■ Material for this task ■

Start of Block

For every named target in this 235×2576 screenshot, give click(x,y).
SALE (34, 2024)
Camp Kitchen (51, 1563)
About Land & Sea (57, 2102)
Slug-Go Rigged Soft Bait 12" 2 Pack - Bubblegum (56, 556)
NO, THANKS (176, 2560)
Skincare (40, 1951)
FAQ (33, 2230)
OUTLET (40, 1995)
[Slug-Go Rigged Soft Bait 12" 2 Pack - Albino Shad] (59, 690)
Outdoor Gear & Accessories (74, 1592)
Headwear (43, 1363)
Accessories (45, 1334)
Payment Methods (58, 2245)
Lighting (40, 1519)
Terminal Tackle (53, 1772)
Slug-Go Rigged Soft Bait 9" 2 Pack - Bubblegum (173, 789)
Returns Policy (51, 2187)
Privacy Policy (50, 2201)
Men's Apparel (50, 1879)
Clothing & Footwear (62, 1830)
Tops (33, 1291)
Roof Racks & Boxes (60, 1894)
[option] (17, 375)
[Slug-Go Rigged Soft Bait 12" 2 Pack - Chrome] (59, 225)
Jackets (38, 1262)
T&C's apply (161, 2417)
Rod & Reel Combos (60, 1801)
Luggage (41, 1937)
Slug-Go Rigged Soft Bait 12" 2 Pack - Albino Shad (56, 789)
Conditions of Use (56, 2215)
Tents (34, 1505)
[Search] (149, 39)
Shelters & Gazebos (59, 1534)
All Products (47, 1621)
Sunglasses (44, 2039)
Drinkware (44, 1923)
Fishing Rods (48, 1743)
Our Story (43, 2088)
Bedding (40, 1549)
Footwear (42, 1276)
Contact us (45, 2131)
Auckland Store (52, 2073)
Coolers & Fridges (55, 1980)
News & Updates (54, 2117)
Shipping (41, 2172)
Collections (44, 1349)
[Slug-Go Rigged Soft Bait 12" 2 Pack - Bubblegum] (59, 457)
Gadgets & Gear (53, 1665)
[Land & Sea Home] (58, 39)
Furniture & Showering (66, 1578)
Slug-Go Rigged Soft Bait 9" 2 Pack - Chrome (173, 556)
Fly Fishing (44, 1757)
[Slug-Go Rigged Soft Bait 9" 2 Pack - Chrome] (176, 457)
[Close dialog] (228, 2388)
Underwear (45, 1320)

End of Block

■ Instructions to follow ■
Reproduce the entries in full, exactly as written.

■ Output for this exercise ■
For every named target in this 235×2576 screenshot, give click(x,y).
SALE (34, 2024)
Camp Kitchen (51, 1563)
About Land & Sea (57, 2102)
Slug-Go Rigged Soft Bait 12" 2 Pack - Bubblegum (56, 556)
NO, THANKS (176, 2560)
Skincare (40, 1951)
FAQ (33, 2230)
OUTLET (40, 1995)
[Slug-Go Rigged Soft Bait 12" 2 Pack - Albino Shad] (59, 690)
Outdoor Gear & Accessories (74, 1592)
Headwear (43, 1363)
Accessories (45, 1334)
Payment Methods (58, 2245)
Lighting (40, 1519)
Terminal Tackle (53, 1772)
Slug-Go Rigged Soft Bait 9" 2 Pack - Bubblegum (173, 789)
Returns Policy (51, 2187)
Privacy Policy (50, 2201)
Men's Apparel (50, 1879)
Clothing & Footwear (62, 1830)
Tops (33, 1291)
Roof Racks & Boxes (60, 1894)
[option] (17, 375)
[Slug-Go Rigged Soft Bait 12" 2 Pack - Chrome] (59, 225)
Jackets (38, 1262)
T&C's apply (161, 2417)
Rod & Reel Combos (60, 1801)
Luggage (41, 1937)
Slug-Go Rigged Soft Bait 12" 2 Pack - Albino Shad (56, 789)
Conditions of Use (56, 2215)
Tents (34, 1505)
[Search] (149, 39)
Shelters & Gazebos (59, 1534)
All Products (47, 1621)
Sunglasses (44, 2039)
Drinkware (44, 1923)
Fishing Rods (48, 1743)
Our Story (43, 2088)
Bedding (40, 1549)
Footwear (42, 1276)
Contact us (45, 2131)
Auckland Store (52, 2073)
Coolers & Fridges (55, 1980)
News & Updates (54, 2117)
Shipping (41, 2172)
Collections (44, 1349)
[Slug-Go Rigged Soft Bait 12" 2 Pack - Bubblegum] (59, 457)
Gadgets & Gear (53, 1665)
[Land & Sea Home] (58, 39)
Furniture & Showering (66, 1578)
Slug-Go Rigged Soft Bait 9" 2 Pack - Chrome (173, 556)
Fly Fishing (44, 1757)
[Slug-Go Rigged Soft Bait 9" 2 Pack - Chrome] (176, 457)
[Close dialog] (228, 2388)
Underwear (45, 1320)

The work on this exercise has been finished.